For the past two years I’ve been working with Jo, assisting on her list of authors, and I’m now building my own list of fiction and non-fiction writers. When it comes to novels, for me it is all about people. I love character-driven stories that delve deep into internal lives and the ways that people reveal themselves in friendships, families, and romantic relationships. I’m drawn to writing that deals with darkness and complexity but is not without hope; writing that’s playful and poetic with characters that stay with me long after I finish reading. Some authors I love are Chimamanda Ngozi Adichie, Zadie Smith, Colm Tóibín, Arundhati Roy, Ross Raisin, Helen Oyeyemi and Meena Kandasamy. I’m not looking for sci-fi or crime.
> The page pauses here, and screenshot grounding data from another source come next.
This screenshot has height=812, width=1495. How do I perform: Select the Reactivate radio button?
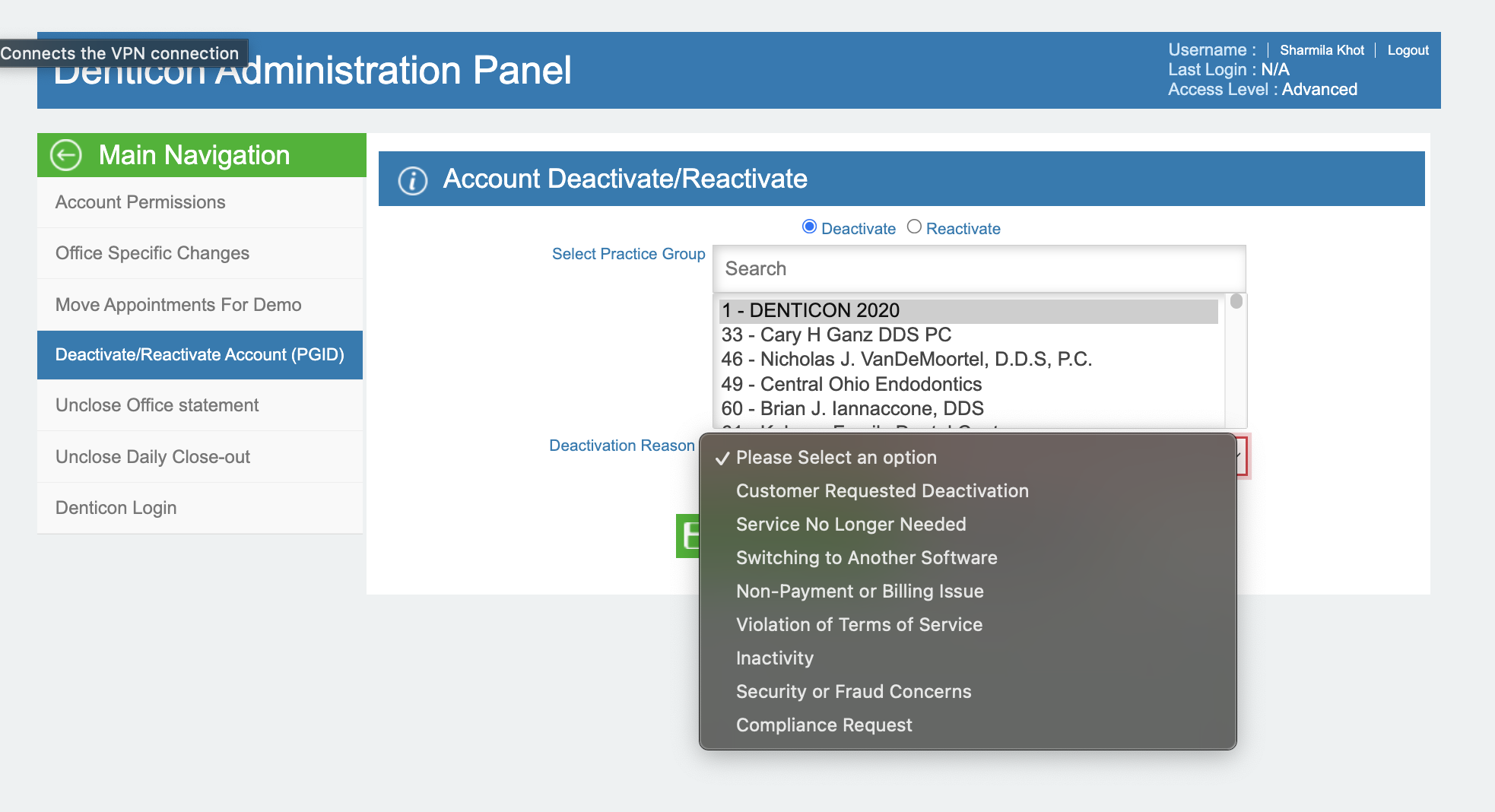[x=914, y=227]
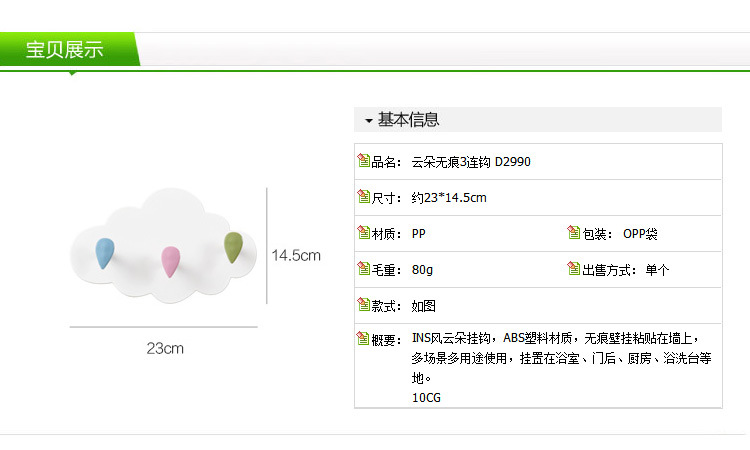
Task: Click the OPP袋 packaging value
Action: pyautogui.click(x=640, y=234)
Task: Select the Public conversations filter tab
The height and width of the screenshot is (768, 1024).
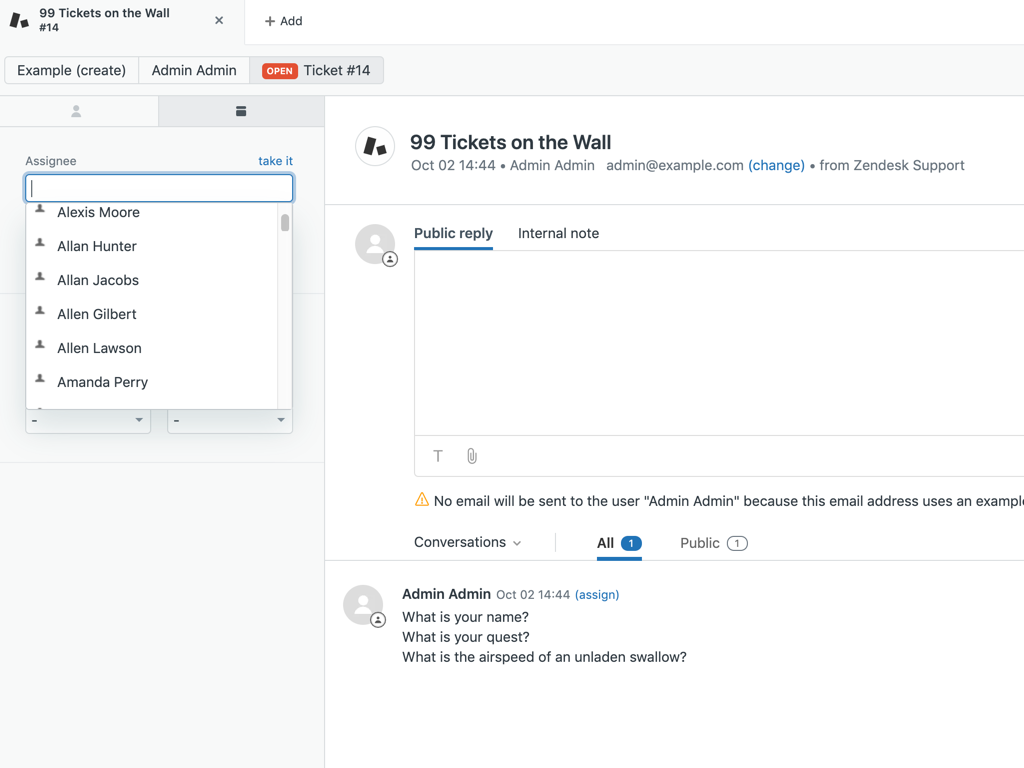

On the non-fiction side, I’m open to a very broad range: memoir and narrative non-fiction, books on psychology, human behaviour, illness and medicine, and political non-fiction that looks at gender, sexuality or race. Examples of non-fiction books I admire are Simon Baron-Cohen’s Zero Degrees of Empathy, Reni Eddo-Lodge’s Why I’m No Longer Talking to White People About Race, Juno Mac and Molly Smith’s Revolting Prostitutes: The Fight for Sex Workers’ Rights, and Sigrid Rausing’s memoir Mayhem.

Jo Unwin

Jo Unwin


As a child my head was always in a book, but as a teenager I wanted to be an actress, and at university I started to write things for myself to perform. Gradually I found myself straddling two careers: I was acting a bit, and writing a bit. I wrote for TV (Byker Grove, My Parents are Aliens) and acted in theatre, commercials (remember ‘We Want to be Together‘ ?) and TV (mostly comedy: Fry and Laurie, Lee and Herring, a series of Casualty).

But then one day I had the blinding insight that what I really loved was talking about, and being around, books. So I became a scout for Aardman Features, looking to option books that could form the basis of animated feature films, and I went to work at a bookshop. The wonderful woman who ran it suggested I’d make a good agent, and I was lucky enough to meet legendary agent Patrick Walsh soon after the idea had started to take root.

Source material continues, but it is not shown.